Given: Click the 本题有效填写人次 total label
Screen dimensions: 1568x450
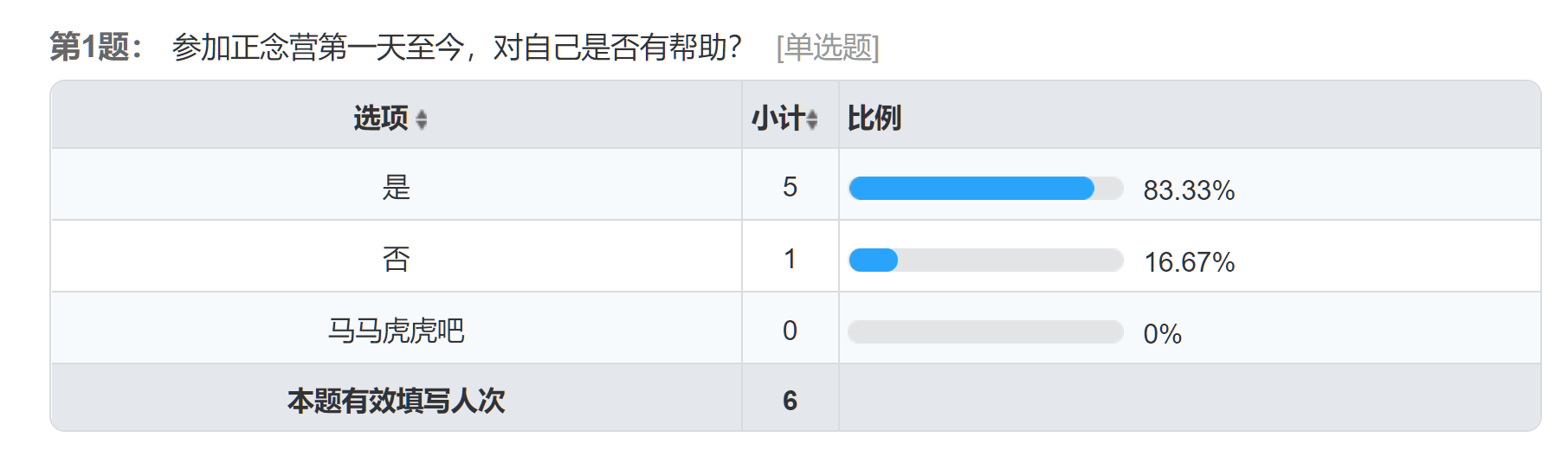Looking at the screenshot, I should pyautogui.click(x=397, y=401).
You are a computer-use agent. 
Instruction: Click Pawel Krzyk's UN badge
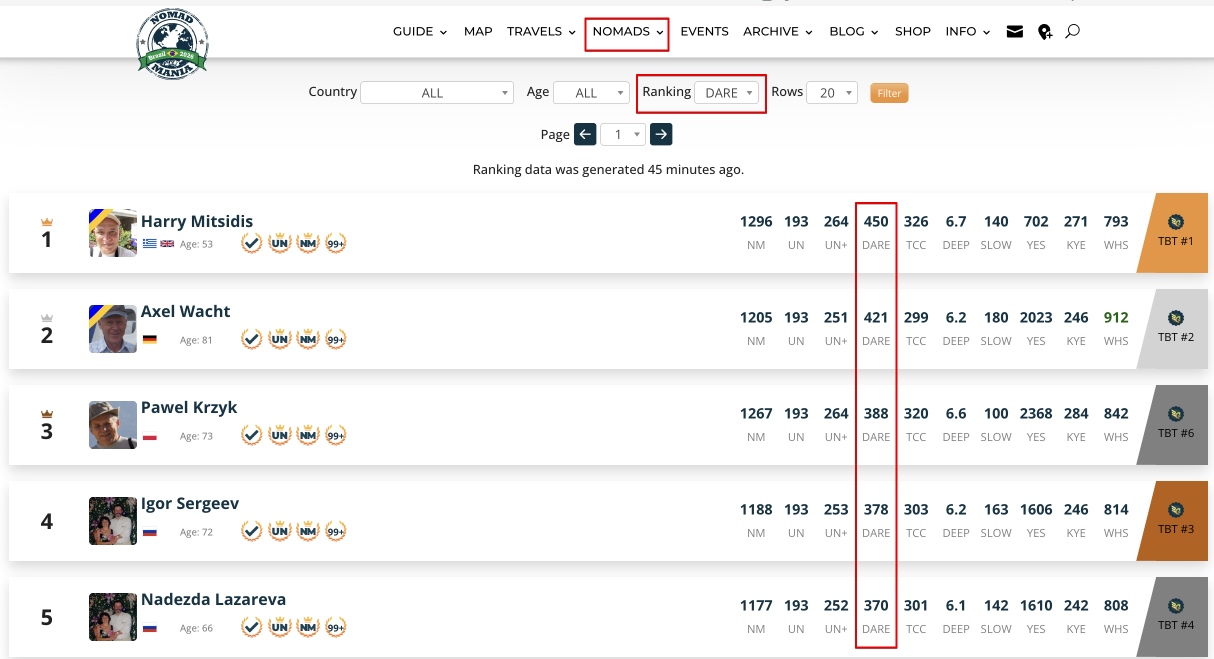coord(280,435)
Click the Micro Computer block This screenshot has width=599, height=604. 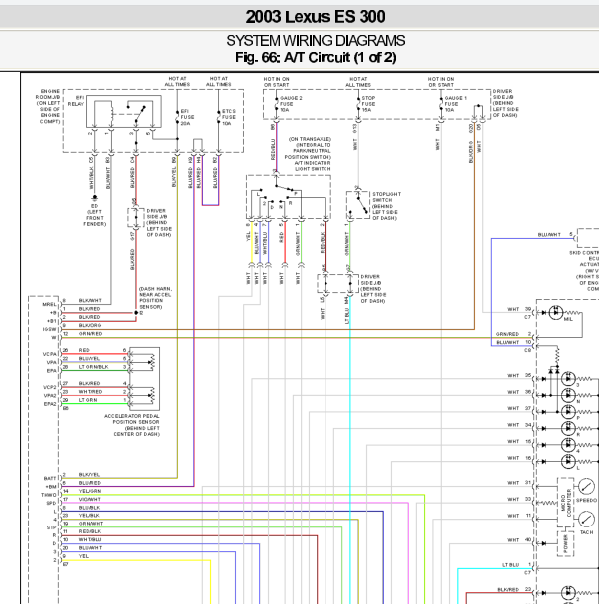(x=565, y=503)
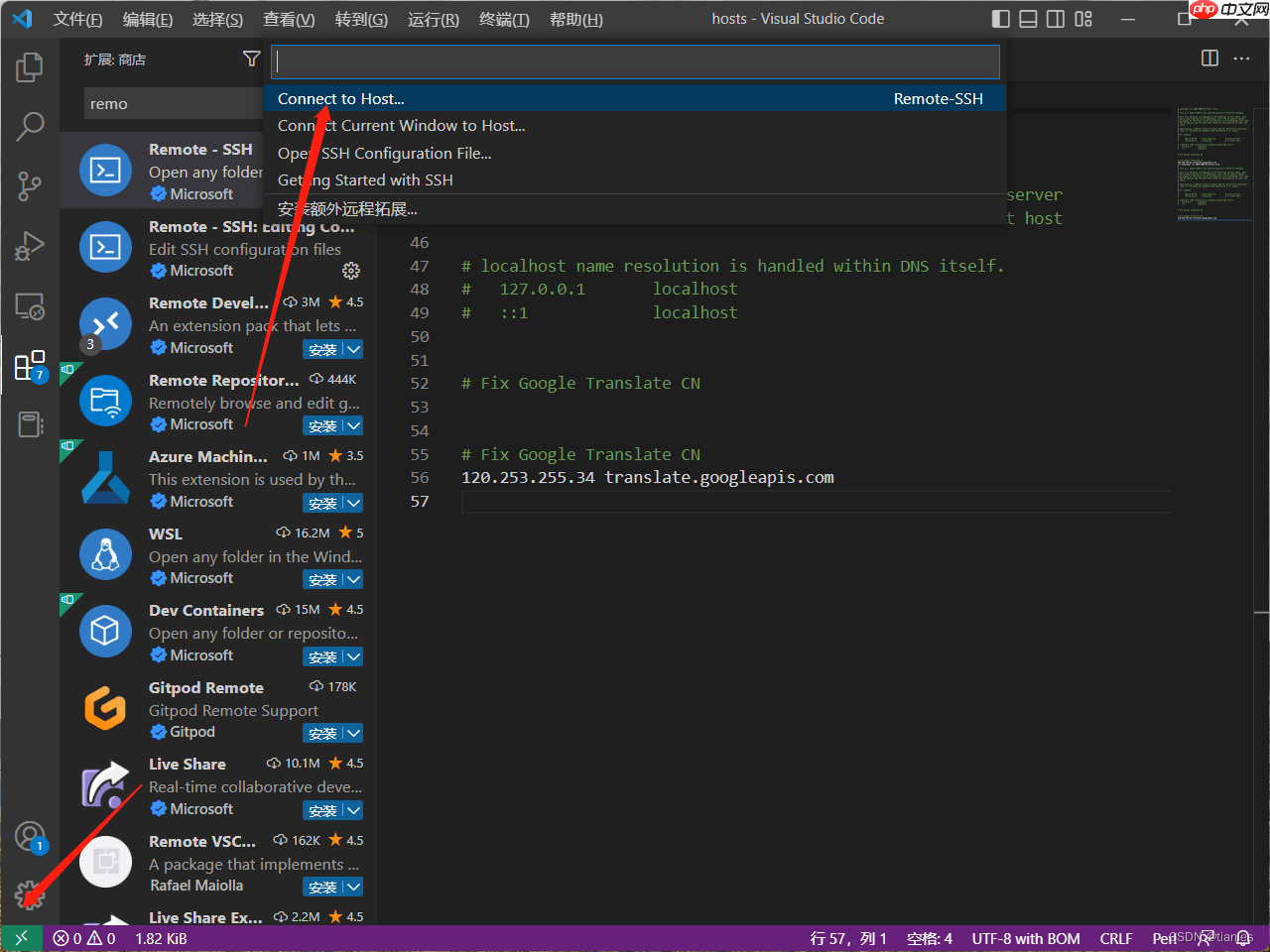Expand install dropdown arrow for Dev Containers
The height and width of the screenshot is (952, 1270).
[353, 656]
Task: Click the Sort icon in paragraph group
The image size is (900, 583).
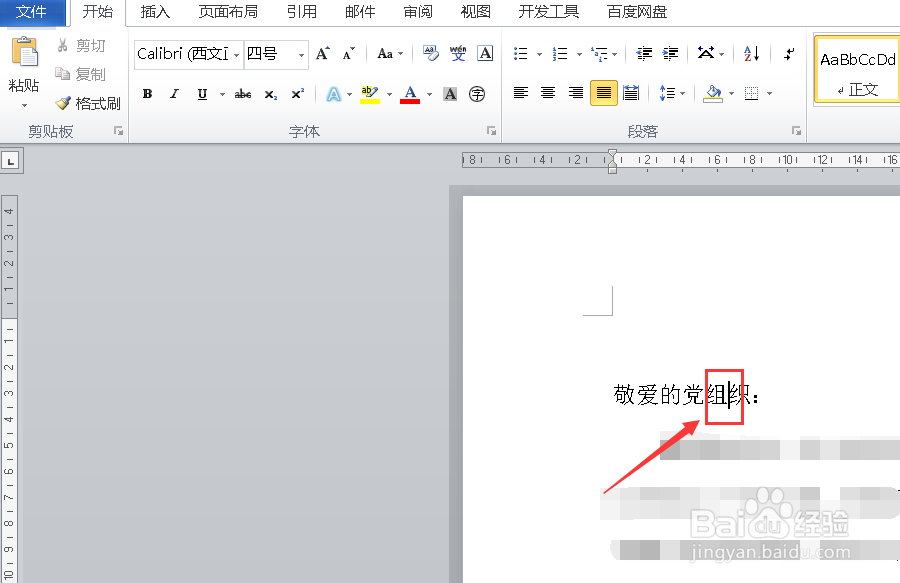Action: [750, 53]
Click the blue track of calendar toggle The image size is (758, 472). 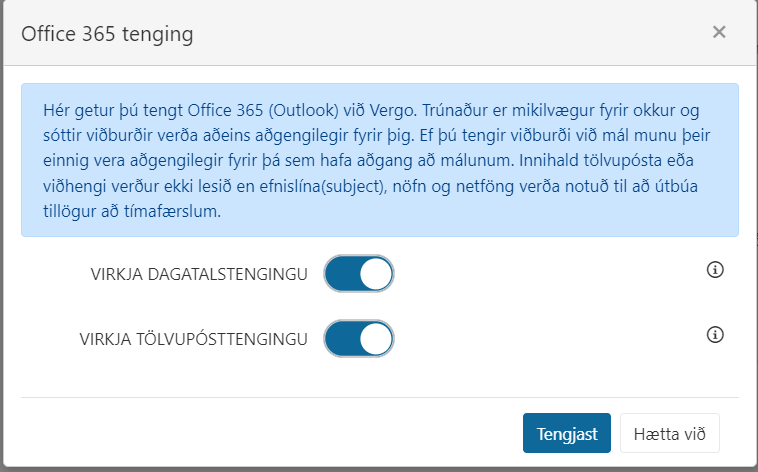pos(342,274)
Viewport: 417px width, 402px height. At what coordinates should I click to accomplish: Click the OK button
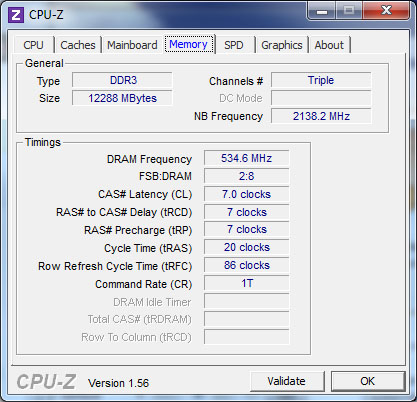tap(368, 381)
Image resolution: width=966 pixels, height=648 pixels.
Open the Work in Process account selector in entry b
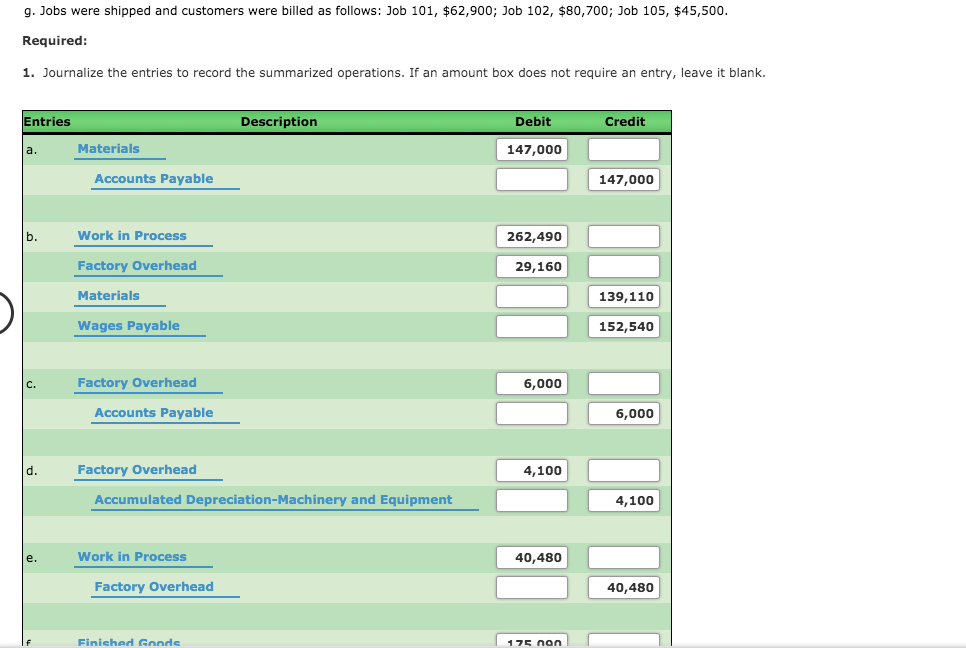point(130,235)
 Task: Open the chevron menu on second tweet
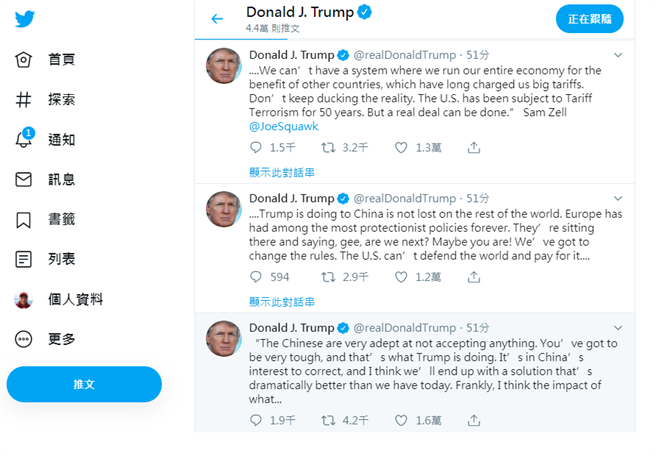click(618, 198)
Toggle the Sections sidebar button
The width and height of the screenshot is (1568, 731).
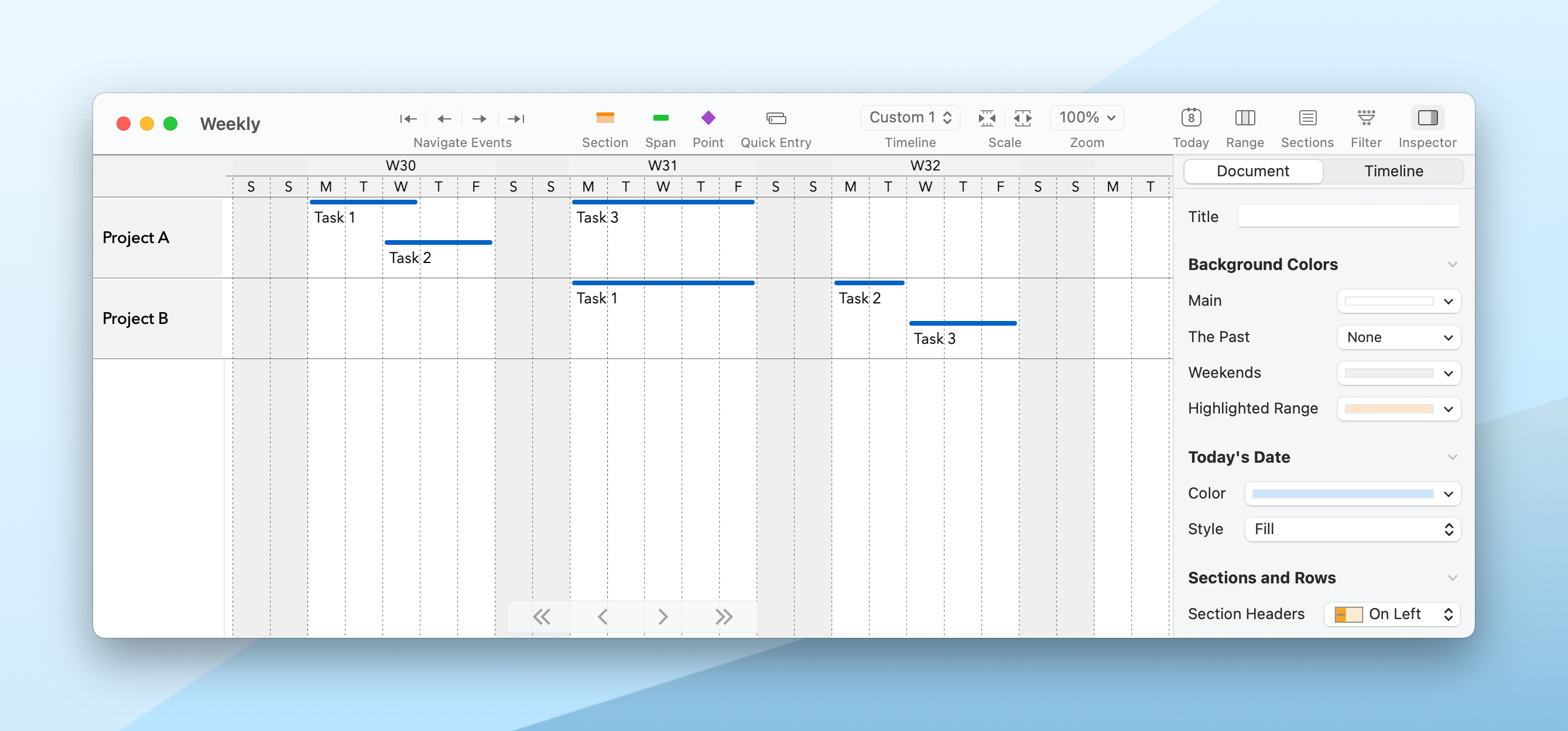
::::
**WHAT TO DO:** Nothing but the lines from the one containing "Open the Work" to the last line of the records should be returned, exactly as they appear and without pictures.

**RESPONSE AREA:**
Open the Work in Process account selector in entry b
point(130,235)
 Task: Open the chevron menu on second tweet
click(618, 198)
Toggle the Sections sidebar button
The width and height of the screenshot is (1568, 731).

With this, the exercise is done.